* _REQUIRED WORK_
Wherever the string "agent" appears in the listing, copy that line.

* _PROVIDED INFORMATION_

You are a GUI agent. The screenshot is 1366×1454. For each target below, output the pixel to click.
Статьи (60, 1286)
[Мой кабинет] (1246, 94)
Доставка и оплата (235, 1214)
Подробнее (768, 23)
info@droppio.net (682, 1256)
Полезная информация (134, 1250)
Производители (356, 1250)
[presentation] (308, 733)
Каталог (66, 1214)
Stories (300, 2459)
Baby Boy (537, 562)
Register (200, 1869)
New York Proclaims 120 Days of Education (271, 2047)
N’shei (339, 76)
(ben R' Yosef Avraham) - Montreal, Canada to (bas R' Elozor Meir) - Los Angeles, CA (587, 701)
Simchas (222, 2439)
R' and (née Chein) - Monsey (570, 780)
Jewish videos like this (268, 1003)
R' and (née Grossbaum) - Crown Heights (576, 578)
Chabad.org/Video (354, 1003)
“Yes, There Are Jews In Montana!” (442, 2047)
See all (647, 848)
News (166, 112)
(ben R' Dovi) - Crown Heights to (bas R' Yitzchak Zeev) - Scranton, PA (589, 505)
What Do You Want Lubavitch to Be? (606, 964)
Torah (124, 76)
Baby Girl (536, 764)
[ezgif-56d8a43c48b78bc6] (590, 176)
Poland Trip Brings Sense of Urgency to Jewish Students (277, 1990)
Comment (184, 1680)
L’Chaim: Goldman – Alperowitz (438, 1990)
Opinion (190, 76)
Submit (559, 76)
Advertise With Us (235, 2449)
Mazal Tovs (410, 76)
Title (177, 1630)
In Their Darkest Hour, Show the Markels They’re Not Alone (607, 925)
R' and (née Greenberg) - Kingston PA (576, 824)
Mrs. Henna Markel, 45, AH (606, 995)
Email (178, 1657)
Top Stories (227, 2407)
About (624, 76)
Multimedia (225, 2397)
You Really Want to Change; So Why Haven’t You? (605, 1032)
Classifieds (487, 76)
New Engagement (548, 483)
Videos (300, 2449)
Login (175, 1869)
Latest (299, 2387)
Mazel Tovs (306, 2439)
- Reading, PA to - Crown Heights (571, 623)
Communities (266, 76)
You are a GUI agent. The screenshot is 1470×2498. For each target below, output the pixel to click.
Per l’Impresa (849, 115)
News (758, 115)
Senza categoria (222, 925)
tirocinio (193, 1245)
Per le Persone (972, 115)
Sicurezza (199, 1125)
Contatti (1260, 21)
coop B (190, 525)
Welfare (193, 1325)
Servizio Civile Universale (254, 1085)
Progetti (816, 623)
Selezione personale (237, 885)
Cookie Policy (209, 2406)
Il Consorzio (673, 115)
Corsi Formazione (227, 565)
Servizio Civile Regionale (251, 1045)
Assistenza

* _ANSWER TO THE EXERCISE_
You are a GUI agent. The screenshot is 1366×1454. For each target below, output the pixel to click.
You are a GUI agent. The screenshot is 1470×2498. For each target below, output the pixel to click.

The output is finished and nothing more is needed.